- Records provided -

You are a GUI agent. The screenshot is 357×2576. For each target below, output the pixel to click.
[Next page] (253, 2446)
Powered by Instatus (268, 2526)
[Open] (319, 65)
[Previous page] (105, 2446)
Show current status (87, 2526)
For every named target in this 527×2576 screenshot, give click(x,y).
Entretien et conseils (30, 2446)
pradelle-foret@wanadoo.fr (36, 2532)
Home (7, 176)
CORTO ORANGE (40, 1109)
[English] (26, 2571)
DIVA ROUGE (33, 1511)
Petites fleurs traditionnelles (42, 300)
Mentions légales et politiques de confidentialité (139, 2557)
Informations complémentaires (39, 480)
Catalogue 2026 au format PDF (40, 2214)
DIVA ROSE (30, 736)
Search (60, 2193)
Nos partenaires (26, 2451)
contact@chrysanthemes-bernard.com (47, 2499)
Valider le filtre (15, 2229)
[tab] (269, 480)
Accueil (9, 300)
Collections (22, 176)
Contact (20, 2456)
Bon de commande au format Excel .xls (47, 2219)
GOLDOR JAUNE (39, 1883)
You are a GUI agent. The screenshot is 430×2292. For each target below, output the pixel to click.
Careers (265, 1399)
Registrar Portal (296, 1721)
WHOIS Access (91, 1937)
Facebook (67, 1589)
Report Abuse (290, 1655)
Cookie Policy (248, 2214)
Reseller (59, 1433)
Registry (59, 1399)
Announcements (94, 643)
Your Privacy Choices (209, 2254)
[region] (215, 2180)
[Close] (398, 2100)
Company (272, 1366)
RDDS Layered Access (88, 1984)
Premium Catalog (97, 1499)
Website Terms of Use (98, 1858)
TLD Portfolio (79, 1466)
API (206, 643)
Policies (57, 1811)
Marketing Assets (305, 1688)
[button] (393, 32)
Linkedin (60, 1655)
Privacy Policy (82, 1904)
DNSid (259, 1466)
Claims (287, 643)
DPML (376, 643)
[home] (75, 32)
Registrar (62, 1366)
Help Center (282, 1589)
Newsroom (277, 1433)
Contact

- Requirement -
The answer consists of the line holding "Mentions légales et" and every line after it up to the end of the records, word for word.

- The answer -
Mentions légales et politiques de confidentialité (139, 2557)
Informations complémentaires (39, 480)
Catalogue 2026 au format PDF (40, 2214)
DIVA ROSE (30, 736)
Search (60, 2193)
Nos partenaires (26, 2451)
contact@chrysanthemes-bernard.com (47, 2499)
Valider le filtre (15, 2229)
[tab] (269, 480)
Accueil (9, 300)
Collections (22, 176)
Contact (20, 2456)
Bon de commande au format Excel .xls (47, 2219)
GOLDOR JAUNE (39, 1883)
You are a GUI agent. The screenshot is 430×2292. For each target below, output the pixel to click.
Careers (265, 1399)
Registrar Portal (296, 1721)
WHOIS Access (91, 1937)
Facebook (67, 1589)
Report Abuse (290, 1655)
Cookie Policy (248, 2214)
Reseller (59, 1433)
Registry (59, 1399)
Announcements (94, 643)
Your Privacy Choices (209, 2254)
[region] (215, 2180)
[Close] (398, 2100)
Company (272, 1366)
RDDS Layered Access (88, 1984)
Premium Catalog (97, 1499)
Website Terms of Use (98, 1858)
TLD Portfolio (79, 1466)
API (206, 643)
Policies (57, 1811)
Marketing Assets (305, 1688)
[button] (393, 32)
Linkedin (60, 1655)
Privacy Policy (82, 1904)
DNSid (259, 1466)
Claims (287, 643)
DPML (376, 643)
[home] (75, 32)
Registrar (62, 1366)
Help Center (282, 1589)
Newsroom (277, 1433)
Contact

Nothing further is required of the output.